Personalmente no lo veo así por más que quienes repelen la democracia sin tener suficiente fuerza para abolirla del todo, la utilicen para ocultar su verdadera naturaleza. Aunque la autocracia haga del vicio virtud, las fuerzas democráticas pueden ampliar espacios entreabiertos en medio de tormentosos asedios. Y ese tira y encoge es el contenido del sordo enfrentamiento latinoamericano entre autoritarismo y libertad
Las elecciones de nuestra región han sido sacudidas por influencias de signo contrario. Por una parte, la economía viene mejorando, salvo el sorprendente rezago de Venezuela, el país con más recursos dinerarios y naturales; y el comprensible estancamiento de los estructuralmente pobres. Por la otra, subsiste la tensión entre las reclamaciones sociales y la posibilidad de satisfacerlas. Vilfredo Pareto afirmaba que a mayor productividad menor desigualdad, circunstancia que favorece la estabilidad en todos los planos. Es un equilibrio más bien positivo sin grandilocuencia: Latinoamérica se ha ido situando en el centro del pentagrama político, con predominio de gobiernos moderados.

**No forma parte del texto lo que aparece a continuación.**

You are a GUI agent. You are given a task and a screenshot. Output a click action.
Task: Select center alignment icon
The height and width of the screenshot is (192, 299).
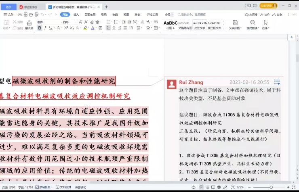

Pudiera decirse que nada distinto ocurrirá en México y Venezuela, lo que muy probablemente sea cierto en el país azteca pero para nada en esa curiosidad hemisférica que es el anacrónico modelo acaudillado por el presidente Chávez.
No creo que México se jugará el pellejo el 1 de julio. Es la segunda economía de la región y sus variables no son malas, salvo la plaga de la narcoviolencia. Ya Humala supo entender que no podía sacrificar a quimeras ideológicas el consistente crecimiento de Perú, razón por la cual le dio continuidad al auspicioso proceso que encontró. El viraje no es sorprendente. Sucedió primero en Brasil, de Cardozo a Lula, precedente que trazó una ruta en la turbulencia latinoamericana. En los quince días que nos separan de la gran prueba, las encuestas mexicanas enloquecen. No obstante que Peña Nieto parece conservar una ventaja de al menos diez puntos, las fluctuaciones de última hora pudieran todavía favorecer a López Obrador o a Josefina Vásquez Mota. Las elecciones mexicanas son tajantes: está prohibida de manera absoluta la reelección y no se incluye el balotaje.
Venezuela se debate entre el anhelado consenso y un conflicto agravado, cuyas implicaciones institucionales comienzan a verse. El contraste es visible en el estilo de los dos abanderados. Al momento de su inscripción Capriles Radonski, animado por una colosal manifestación pública, reiteró nítidamente su mensaje: unidad nacional, paz y no violencia, progreso para todos, diálogo y reencuentro. Por desgracia, el presidente Chávez también repitió el suyo, con el acostumbrado basural de insultos y retórica sin obra.